プログマの実現によって、今まで1~2日かかっていた資金移動を、即座に終わらせる効果が期待されています。
世界に目を向けると、アメリカで開発されたCordaというブロックチェーン基盤が世界の金融機関から注目を集めています。
日本からもみずほ銀行や三菱UFJ銀行、三井住友銀行といったメガバンクが参加しています。
Cordaの特徴として、
- プライバシーの担保
- 相互運用性の担保
- 高い処理能力
が挙げられるでしょう。
いずれの特徴も金融機関の業務を改善させる上で、有効に機能します。
スマートコントラクトが今後期待されていること
スマートコントラクトの普及によって期待されているのが、取引の電子化です。
あらゆる分野で取引の電子化が進めば、世の中の不便や非効率をさらに取り除けるでしょう。
例えば、日本では契約にハンコが使われていますが、これは信頼性を担保していると同時に不便なものでもあります。

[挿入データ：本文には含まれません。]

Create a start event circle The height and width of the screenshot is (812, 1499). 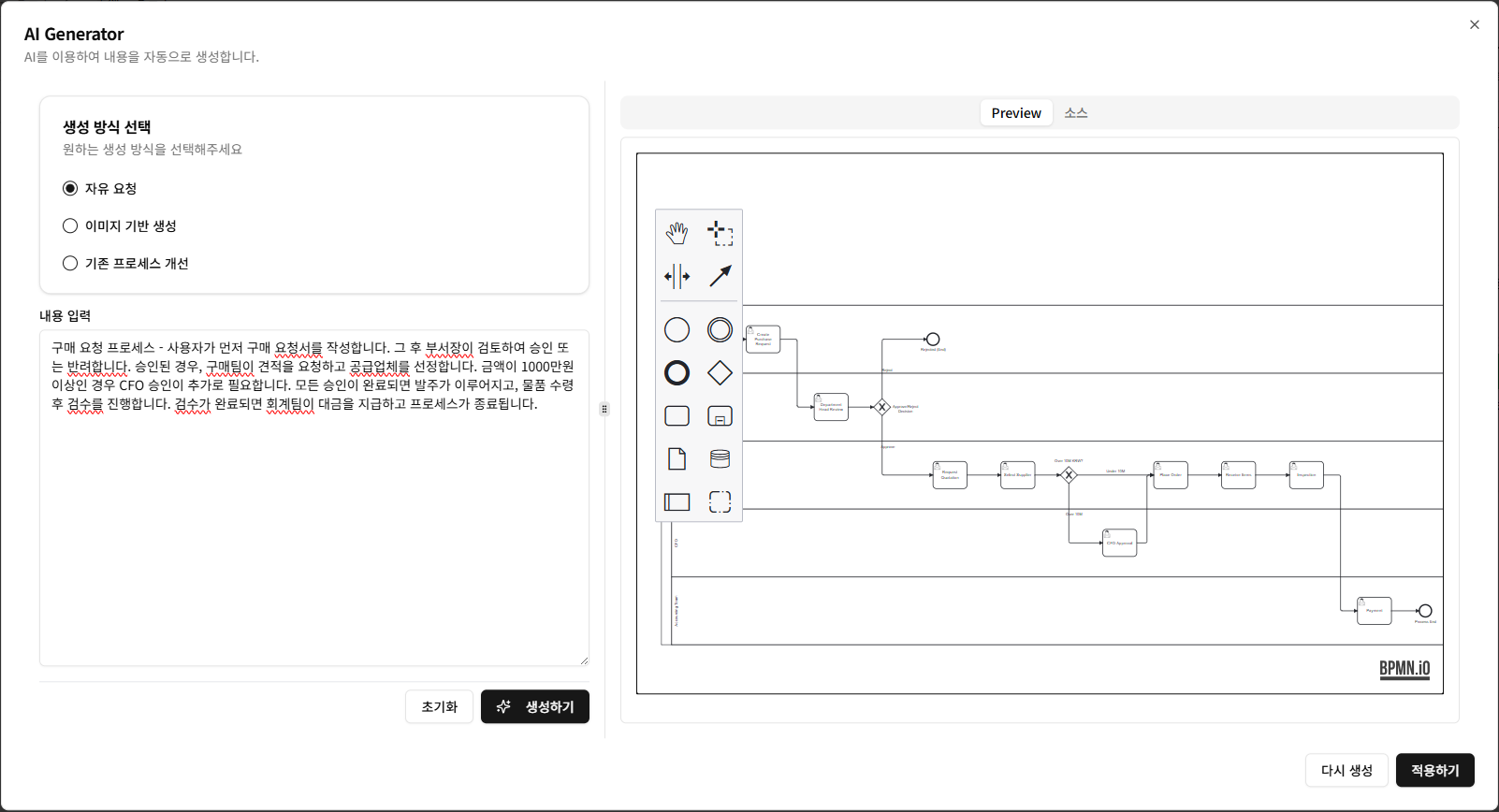coord(677,330)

特にリモートワークが浸透してきた現在において、わざわざ出社してハンコを押す作業は非効率だとニュースにもなっていました。
ハンコの代わりにスマートコントラクトを利用すれば、信頼性の担保と利便性を両立させられることができるでしょう。
さらに、一度契約してしまえば後は放置しておいても良いにもかかわらず、改ざんされにくいという特性も持っているのです。
経済産業省の予測によると、スマートコントラクトによる経済効果は20兆円にも上るとされています。
現在は金融業界など一部が実装しているにとどまりますが、今後普及していけば高い経済効果が見込めるでしょう。
まとめ
スマートコントラクトのメリットと事例、今後の期待について、詳しく解説しました。
スマートコントラクトは契約における高い信頼性と透明性、そしてコストの削減を見込めるシステムです。
金融業界をはじめとして、世の中にあふれている取引をすべて電子化できれば、さらなる社会の変革に繋がるでしょう。
発展途上であるため、まだまだ課題は多いですが、多様な用途に応用できるシステムです。
今後のさらなる進化が期待されている、スマートコントラクトの発展に注目してみてください。